I don’t like rules. I don’t like being told what to do or how to do something. The more I’m told that I have to do something, the more I will push back. Ironically, I’m also a rule follower. I know, it doesn’t make sense. This generally results in my incessant complaining about said rules to anyone who’ll listen (usually you, sorry) followed by my begrudging acceptance. Then, I’m in. I’m an enforcer. If I have to follow the rules, then so does everyone else. No messing around.
So when my in-laws visited last week, I was beside myself when J suggested he take a vacation day and we let E play hooky from preschool. Family only visits so often and the weather was taunting us with clear blue skies.
I was horrified at the suggestion.
I know it’s just preschool. But we pay money for her to go to that little preschool. And what if that day’s lesson happened to be the cornerstone to the preschool foundation upon which the rest of her education will be built? J confirmed my insanity and bribed me with lunch at a new cafe I’ve been eyeing.
I acquiesced. We played preschool hooky.
We spent the morning at Oatland Island Wildlife Center howling at wolves, inspecting the indigo snake and trying to hatch some eggs.
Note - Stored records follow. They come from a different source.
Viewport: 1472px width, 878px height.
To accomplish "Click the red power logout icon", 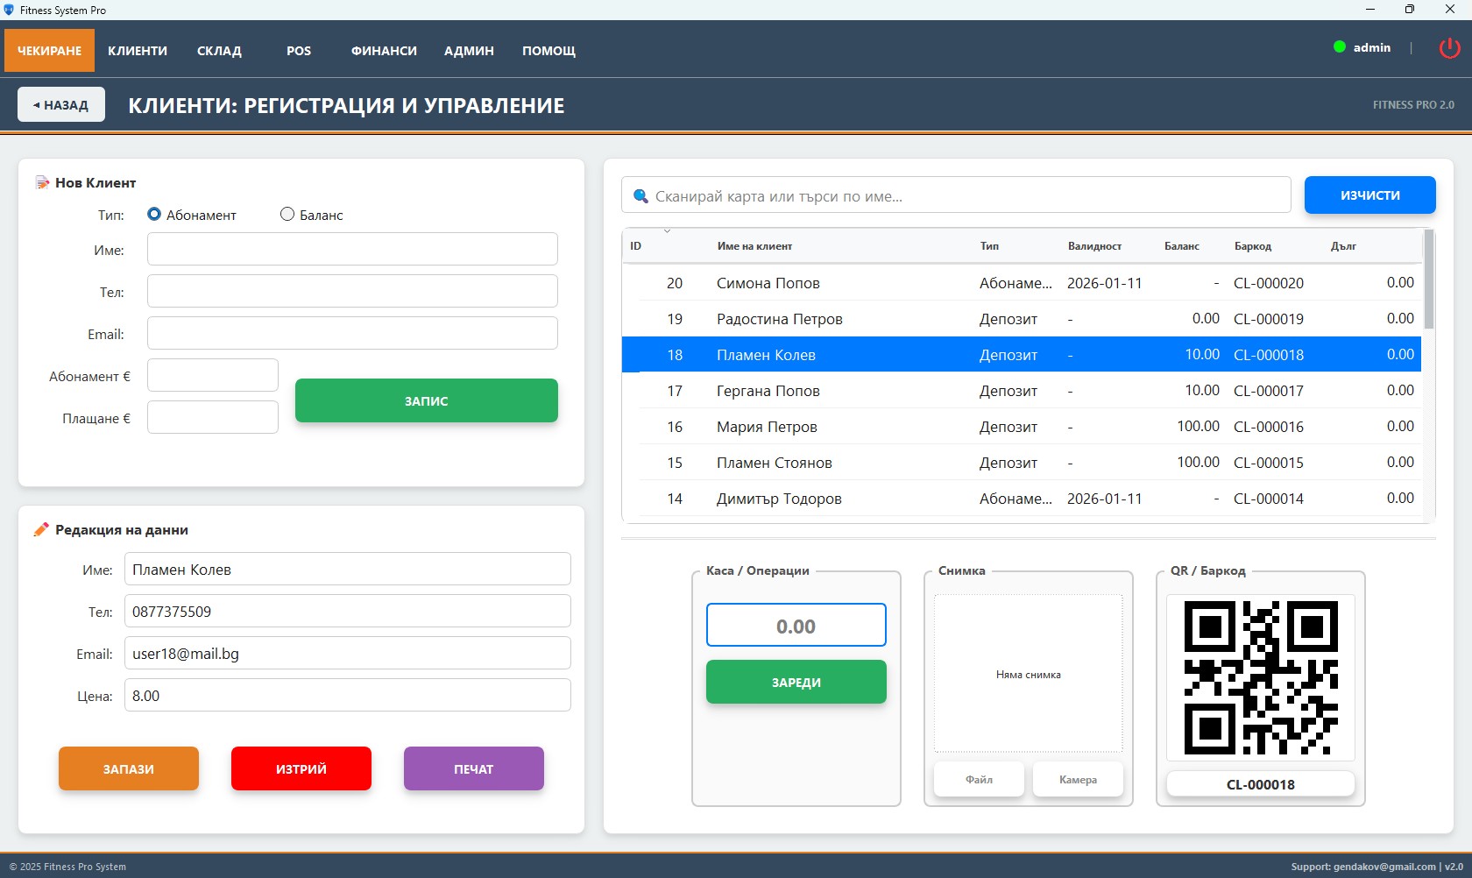I will click(1449, 48).
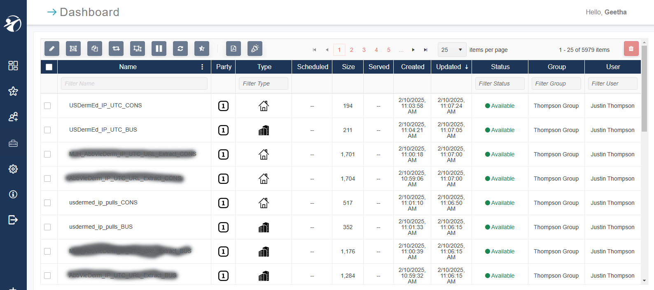Open Name column options menu

(x=202, y=67)
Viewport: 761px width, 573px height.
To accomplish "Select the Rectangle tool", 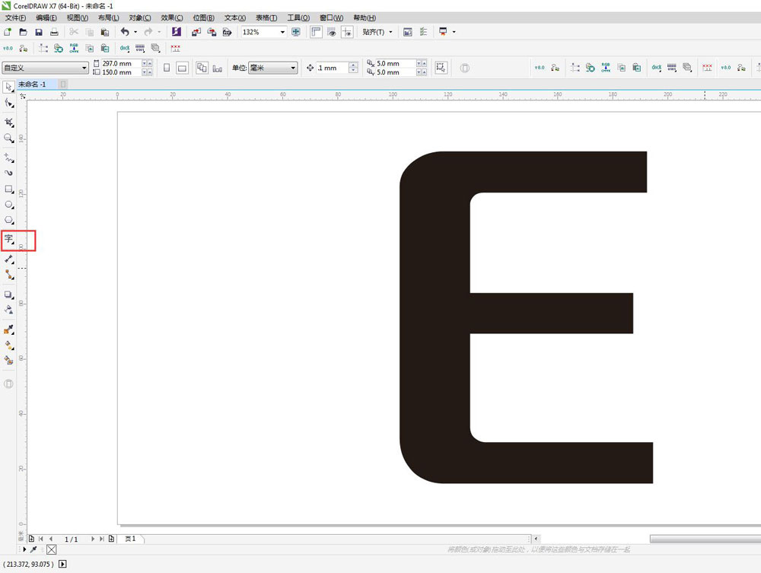I will [9, 189].

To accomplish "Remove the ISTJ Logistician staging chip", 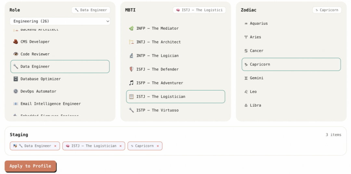I will [x=121, y=146].
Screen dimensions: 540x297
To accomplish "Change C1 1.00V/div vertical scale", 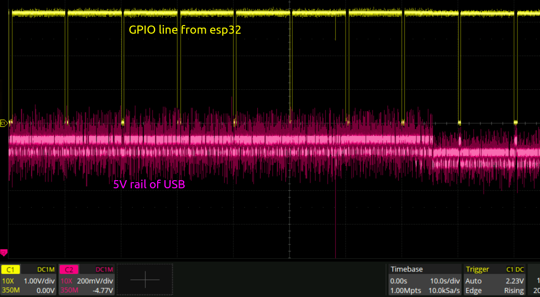I will 39,281.
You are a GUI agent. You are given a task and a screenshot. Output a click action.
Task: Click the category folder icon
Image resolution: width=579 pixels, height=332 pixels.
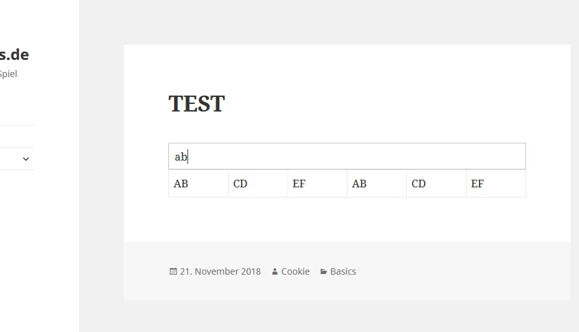(x=323, y=272)
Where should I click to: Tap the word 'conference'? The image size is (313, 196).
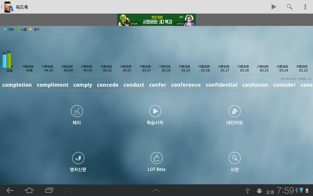click(x=186, y=85)
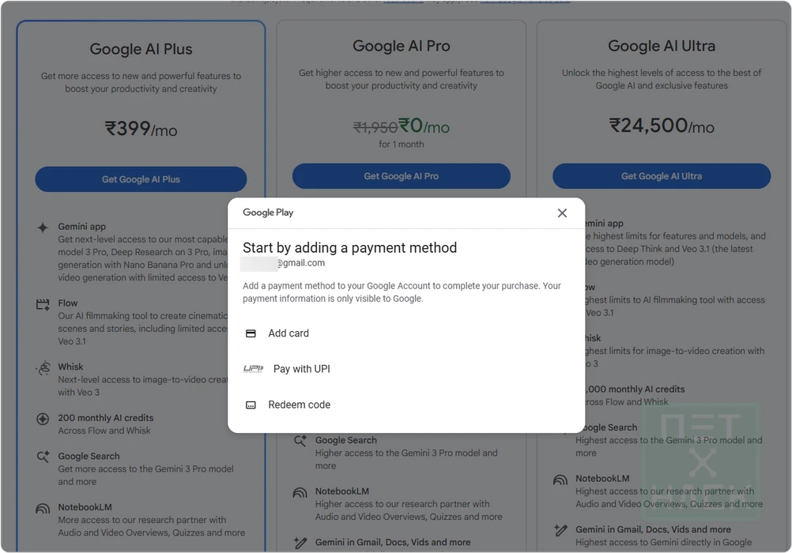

Every exhibit was overshadowed by E’s anticipation of the bison. I don’t really understand her affinity for those shag-carpeted, is-it-or-isn’t-it-a-cow creatures. But for whatever reason, the girl digs them. We saved the bison for last and used that exhibit as motivation to keep moving through the less than exciting animals. After taking the very, very long way around and seeing everything from wolves to farm animals, we finally reached the bison exhibit.
An exhibit in which all the bison were hiding. Or sleeping. Or dead. Or something. Whatever they were doing, they were not to be seen by my disappointed 3-year-old who I just dragged on a 2 mile trail walk with the promise of seeing a freaking bison.
Undeterred, we scaled the viewing platform in hopes of spotting the obscure beast. All this time, B has been hanging like a champ. Although the animals were neat, she thought the best adventure was in the trek. And this overlook was the highlight of the morning. It was nothing more than a basic wooden platform with a railings about 5 inches apart. This spacing gave enough room for kids to see the exhibit below and….
Just enough room for my toddler’s head to fit between the rails.
But not enough room to pull it back out.
It was a giant, wooden Chinese finger trap.
I flailed my hands and spun in circles and became frantic wondering where we were going to find butter to get her head unstuck.
Come on, I can’t be the only one who grew up watching TGIF?
Thank God for J. A twist this way and a wiggle that way and little B’s head was free. No butter involved. I knew I married him for a reason. The ordeal lasted no longer than 6 seconds but the horror is burnt in my memory.
That is why I follow the rules.
Karma? Probably not. Just an overly curious child with unobservant parents.
Do you let your kids play hooky? Do you?